You’re interested in whether having a Star on its belly helps a Sneetch to perfectly roast a frankfurter:
Frankfurter-roast quality is a normally distributed random variable across the whole population of 10,000 Sneetches:
You’ve read in all the leading Journals of Frankfurterology that a Star on one’s belly is a great aid to frankfurter-roasting, so you devise a clever experiment. You will randomly assign the Sneetches to one of two conditions:
Half get Stars on their Bellies, half do not.
You’ll then compare the frankfurter quality of the two groups– on average, the difference in frankfurter quality is an estimate of the true causal effect of belly stars on frankfurter quality.
As a good practitioner of Frankfurterology, you know that stars are key to frankfurter quality. Therefore, when the estimated treatment effect is zero, you try, try again, with different groups of Sneetches and various Advanced Sneetchesian Machine Learning Data Analysis techniques, until you get a statistically significant effect.
First you do the experiment 1000 times with 50 Sneetches.
Then you do the experiment 1000 times with 150 Sneetches.
Then 1000 times with 250.
Then with 350, and finally with 450.
In each run of 1000 experiments, about 50 by random chance show statistically significant effects. This number (which some doubting thomases might call false positives) does not depend on sample size, as long as you keep the statistical significance filter the same.

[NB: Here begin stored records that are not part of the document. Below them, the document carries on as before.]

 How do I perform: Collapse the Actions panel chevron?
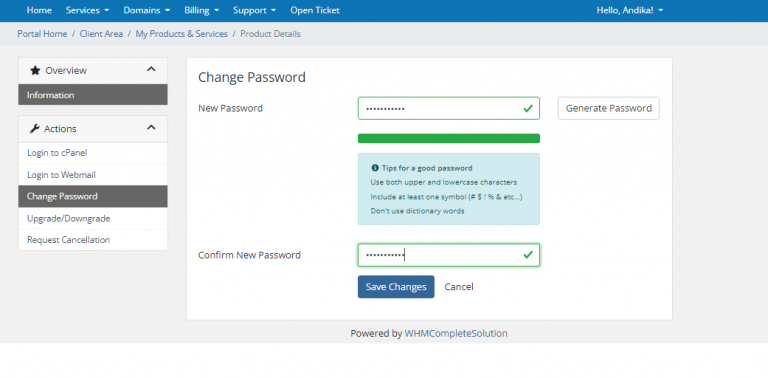151,128
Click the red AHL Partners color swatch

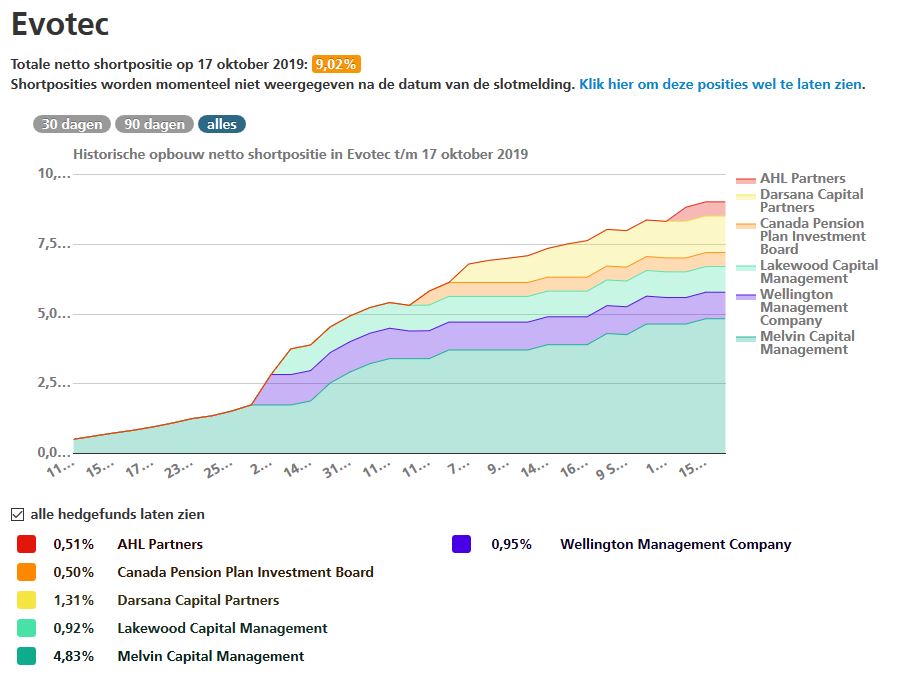pyautogui.click(x=26, y=544)
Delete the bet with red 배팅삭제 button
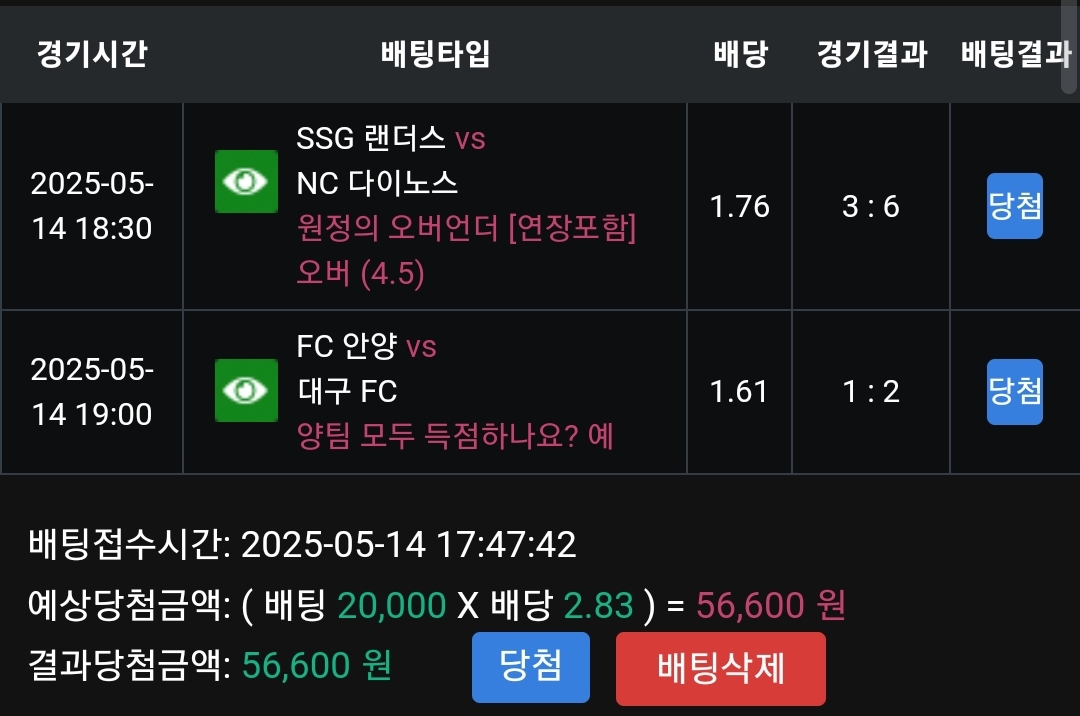 point(720,668)
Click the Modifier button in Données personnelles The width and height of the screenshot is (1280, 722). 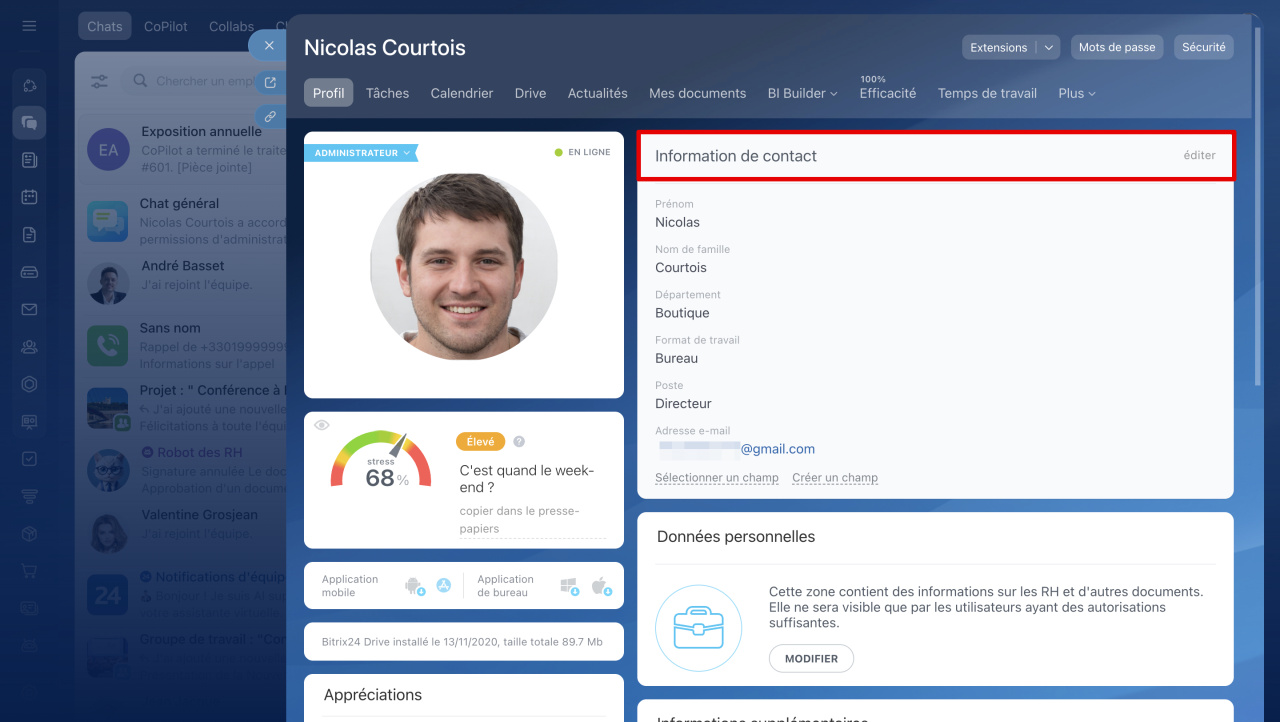pos(810,659)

However, here’s what the magnitude of the average statistically significant effect looks like, depending on the number of Sneetches in each sample:
Our experiments with 50 Sneetches produced Important, Substantively Meaningful Effects. Our experiments with 450 Sneetches were much less impressive.
This is why proper practitioners of Frankfurterology know that small samples are often more convenient than large ones.